§ Work to complete
Retype each line exactly as it stands, beginning at the first line of the material and finishing with the line that contains "[Loolia Closet Egypt on Facebook] (885, 1980)".

§ Material for this task

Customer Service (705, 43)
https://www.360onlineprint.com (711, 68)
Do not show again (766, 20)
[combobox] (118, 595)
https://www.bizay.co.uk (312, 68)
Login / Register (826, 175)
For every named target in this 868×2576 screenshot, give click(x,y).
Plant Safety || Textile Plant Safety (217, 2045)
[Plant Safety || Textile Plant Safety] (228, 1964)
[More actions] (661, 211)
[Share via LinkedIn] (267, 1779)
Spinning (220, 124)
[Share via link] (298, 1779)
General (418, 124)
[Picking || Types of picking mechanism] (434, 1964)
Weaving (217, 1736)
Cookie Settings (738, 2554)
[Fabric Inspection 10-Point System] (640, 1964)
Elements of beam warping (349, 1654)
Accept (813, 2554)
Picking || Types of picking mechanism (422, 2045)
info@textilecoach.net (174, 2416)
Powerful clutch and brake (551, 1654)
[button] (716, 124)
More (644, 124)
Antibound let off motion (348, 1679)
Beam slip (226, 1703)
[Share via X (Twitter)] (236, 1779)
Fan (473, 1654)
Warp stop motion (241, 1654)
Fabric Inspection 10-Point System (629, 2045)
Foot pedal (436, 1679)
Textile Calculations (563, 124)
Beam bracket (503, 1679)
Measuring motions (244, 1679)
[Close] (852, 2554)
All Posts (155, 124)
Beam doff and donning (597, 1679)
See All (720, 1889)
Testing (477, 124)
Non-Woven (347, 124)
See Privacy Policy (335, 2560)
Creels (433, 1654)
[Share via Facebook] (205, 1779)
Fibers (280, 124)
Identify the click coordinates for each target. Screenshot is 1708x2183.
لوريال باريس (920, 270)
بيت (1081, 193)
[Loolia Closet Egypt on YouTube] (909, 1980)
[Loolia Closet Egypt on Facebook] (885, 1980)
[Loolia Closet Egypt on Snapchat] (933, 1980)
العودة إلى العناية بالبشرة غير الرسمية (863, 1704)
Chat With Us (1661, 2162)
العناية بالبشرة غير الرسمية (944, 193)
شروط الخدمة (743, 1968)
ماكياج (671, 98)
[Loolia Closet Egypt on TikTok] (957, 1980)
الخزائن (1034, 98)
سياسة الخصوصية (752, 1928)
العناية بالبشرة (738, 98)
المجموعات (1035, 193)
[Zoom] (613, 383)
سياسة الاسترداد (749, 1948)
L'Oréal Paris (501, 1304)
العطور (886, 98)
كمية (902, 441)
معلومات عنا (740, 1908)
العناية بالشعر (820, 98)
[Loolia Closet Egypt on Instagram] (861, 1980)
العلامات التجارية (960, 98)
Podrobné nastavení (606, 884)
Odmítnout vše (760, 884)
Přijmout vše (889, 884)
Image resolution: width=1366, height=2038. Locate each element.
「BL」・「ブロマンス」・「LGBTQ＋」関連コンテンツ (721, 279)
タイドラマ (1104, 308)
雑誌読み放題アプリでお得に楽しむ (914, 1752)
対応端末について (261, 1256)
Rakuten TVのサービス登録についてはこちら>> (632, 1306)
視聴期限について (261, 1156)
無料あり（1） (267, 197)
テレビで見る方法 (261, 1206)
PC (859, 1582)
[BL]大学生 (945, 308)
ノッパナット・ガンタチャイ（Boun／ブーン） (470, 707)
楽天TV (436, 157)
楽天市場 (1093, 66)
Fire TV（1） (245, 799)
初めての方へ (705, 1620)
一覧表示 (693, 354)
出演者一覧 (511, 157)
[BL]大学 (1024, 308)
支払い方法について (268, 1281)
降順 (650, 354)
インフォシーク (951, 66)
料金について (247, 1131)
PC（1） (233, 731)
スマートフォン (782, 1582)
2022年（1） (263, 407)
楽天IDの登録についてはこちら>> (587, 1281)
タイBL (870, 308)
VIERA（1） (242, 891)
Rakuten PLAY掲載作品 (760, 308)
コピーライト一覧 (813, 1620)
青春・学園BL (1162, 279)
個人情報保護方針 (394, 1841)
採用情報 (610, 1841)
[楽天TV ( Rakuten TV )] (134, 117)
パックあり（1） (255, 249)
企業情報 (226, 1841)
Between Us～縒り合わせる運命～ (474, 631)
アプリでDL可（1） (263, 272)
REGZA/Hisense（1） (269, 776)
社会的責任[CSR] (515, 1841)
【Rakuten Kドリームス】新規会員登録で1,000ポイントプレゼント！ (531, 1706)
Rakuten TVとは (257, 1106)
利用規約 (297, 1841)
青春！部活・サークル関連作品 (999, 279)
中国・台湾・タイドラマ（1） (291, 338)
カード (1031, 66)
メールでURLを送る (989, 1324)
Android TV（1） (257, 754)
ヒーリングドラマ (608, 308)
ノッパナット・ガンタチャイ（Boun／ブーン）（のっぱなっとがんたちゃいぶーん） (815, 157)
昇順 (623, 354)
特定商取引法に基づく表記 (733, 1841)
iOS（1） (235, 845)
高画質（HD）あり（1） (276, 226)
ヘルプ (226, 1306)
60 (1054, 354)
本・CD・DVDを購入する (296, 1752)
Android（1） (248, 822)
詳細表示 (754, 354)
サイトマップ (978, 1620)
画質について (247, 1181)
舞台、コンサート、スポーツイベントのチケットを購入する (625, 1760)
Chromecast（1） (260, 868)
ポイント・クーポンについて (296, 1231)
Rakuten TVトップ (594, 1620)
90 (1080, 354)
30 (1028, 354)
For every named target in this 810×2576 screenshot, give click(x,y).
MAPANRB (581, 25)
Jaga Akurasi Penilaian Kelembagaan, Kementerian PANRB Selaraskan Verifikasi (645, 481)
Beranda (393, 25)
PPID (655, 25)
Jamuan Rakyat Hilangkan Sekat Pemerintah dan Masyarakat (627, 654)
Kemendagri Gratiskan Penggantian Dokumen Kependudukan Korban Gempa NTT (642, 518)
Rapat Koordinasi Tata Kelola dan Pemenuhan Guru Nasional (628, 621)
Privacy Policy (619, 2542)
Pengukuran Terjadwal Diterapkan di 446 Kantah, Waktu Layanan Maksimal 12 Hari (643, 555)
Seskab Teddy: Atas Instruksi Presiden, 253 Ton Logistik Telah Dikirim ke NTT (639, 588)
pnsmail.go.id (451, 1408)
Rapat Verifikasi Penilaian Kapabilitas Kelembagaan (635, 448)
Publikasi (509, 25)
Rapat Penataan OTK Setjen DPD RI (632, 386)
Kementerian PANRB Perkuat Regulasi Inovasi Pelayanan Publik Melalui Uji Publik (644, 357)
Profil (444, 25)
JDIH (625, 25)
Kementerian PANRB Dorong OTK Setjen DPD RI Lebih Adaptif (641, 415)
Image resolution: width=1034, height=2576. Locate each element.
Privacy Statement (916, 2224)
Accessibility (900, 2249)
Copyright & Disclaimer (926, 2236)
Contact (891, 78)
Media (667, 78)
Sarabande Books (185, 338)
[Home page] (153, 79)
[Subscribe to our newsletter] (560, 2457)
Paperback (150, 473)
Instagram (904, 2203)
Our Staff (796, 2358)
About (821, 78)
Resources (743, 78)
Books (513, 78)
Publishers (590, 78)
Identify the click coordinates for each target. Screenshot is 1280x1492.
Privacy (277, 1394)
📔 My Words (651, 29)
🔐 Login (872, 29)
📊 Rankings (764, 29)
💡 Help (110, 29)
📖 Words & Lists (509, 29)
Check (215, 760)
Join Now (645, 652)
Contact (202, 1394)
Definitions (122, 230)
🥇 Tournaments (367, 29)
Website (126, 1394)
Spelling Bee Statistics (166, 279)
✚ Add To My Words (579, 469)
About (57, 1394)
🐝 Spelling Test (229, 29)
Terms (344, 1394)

§ Solved exercise
Customer Service (705, 43)
https://www.360onlineprint.com (711, 68)
Do not show again (766, 20)
[combobox] (118, 595)
https://www.bizay.co.uk (312, 68)
Login / Register (826, 175)
For every named target in this 868×2576 screenshot, give click(x,y).
Plant Safety || Textile Plant Safety (217, 2045)
[Plant Safety || Textile Plant Safety] (228, 1964)
[More actions] (661, 211)
[Share via LinkedIn] (267, 1779)
Spinning (220, 124)
[Share via link] (298, 1779)
General (418, 124)
[Picking || Types of picking mechanism] (434, 1964)
Weaving (217, 1736)
Cookie Settings (738, 2554)
[Fabric Inspection 10-Point System] (640, 1964)
Elements of beam warping (349, 1654)
Accept (813, 2554)
Picking || Types of picking mechanism (422, 2045)
info@textilecoach.net (174, 2416)
Powerful clutch and brake (551, 1654)
[button] (716, 124)
More (644, 124)
Antibound let off motion (348, 1679)
Beam slip (226, 1703)
[Share via X (Twitter)] (236, 1779)
Fan (473, 1654)
Warp stop motion (241, 1654)
Fabric Inspection 10-Point System (629, 2045)
Foot pedal (436, 1679)
Textile Calculations (563, 124)
Beam bracket (503, 1679)
Measuring motions (244, 1679)
[Close] (852, 2554)
All Posts (155, 124)
Beam doff and donning (597, 1679)
See All (720, 1889)
Testing (477, 124)
Non-Woven (347, 124)
See Privacy Policy (335, 2560)
Creels (433, 1654)
[Share via Facebook] (205, 1779)
Fibers (280, 124)
Identify the click coordinates for each target. Screenshot is 1708x2183.
لوريال باريس (920, 270)
بيت (1081, 193)
[Loolia Closet Egypt on YouTube] (909, 1980)
[Loolia Closet Egypt on Facebook] (885, 1980)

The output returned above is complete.